**** Material shown

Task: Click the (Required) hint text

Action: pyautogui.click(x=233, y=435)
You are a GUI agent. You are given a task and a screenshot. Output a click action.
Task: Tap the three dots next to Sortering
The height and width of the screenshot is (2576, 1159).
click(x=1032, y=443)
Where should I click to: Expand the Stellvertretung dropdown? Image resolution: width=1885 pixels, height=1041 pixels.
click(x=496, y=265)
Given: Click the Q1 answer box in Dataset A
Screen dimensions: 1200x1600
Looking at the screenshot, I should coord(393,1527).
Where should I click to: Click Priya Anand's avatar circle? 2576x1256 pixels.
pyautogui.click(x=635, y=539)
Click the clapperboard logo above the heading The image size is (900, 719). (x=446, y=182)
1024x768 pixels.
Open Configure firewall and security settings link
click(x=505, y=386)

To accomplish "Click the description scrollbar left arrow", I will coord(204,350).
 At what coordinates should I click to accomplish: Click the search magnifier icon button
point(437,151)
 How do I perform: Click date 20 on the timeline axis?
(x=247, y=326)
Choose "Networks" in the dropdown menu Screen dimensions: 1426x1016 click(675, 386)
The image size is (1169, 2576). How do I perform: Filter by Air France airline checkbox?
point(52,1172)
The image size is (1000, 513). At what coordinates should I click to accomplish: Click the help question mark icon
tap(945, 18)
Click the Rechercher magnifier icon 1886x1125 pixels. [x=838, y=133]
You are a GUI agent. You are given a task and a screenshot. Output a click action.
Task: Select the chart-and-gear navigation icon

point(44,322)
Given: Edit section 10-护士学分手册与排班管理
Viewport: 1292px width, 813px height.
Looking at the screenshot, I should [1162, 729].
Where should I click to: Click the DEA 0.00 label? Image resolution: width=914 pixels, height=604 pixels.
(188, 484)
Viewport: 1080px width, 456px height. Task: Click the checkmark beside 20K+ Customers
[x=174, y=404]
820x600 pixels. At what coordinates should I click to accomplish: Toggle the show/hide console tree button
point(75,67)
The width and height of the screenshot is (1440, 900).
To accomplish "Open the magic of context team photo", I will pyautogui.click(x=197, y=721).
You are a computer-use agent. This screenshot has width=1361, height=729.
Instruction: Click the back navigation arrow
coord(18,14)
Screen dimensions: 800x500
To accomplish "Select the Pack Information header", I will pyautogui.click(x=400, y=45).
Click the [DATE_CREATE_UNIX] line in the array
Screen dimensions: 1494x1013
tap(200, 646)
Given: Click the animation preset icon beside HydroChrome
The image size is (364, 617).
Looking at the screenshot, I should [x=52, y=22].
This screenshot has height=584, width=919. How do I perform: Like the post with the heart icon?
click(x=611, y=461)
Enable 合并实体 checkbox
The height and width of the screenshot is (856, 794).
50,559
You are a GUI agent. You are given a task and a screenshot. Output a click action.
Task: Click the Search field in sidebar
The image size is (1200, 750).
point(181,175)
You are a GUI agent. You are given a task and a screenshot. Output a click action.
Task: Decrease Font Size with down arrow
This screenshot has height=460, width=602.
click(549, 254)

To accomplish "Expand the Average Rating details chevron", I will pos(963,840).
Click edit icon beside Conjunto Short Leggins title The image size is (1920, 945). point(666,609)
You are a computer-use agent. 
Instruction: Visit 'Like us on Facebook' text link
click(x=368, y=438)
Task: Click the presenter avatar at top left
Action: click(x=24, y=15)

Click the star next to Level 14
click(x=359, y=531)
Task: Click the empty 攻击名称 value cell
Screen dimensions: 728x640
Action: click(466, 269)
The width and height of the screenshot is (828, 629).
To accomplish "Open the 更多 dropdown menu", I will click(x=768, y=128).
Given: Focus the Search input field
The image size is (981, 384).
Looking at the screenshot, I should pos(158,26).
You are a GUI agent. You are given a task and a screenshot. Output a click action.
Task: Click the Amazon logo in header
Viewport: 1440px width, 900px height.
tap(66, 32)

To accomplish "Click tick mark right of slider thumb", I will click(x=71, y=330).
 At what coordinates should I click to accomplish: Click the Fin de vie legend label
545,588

********

How to complete this task: Count each line above in which the string "computer" appears, then state only the total.

Solution: 2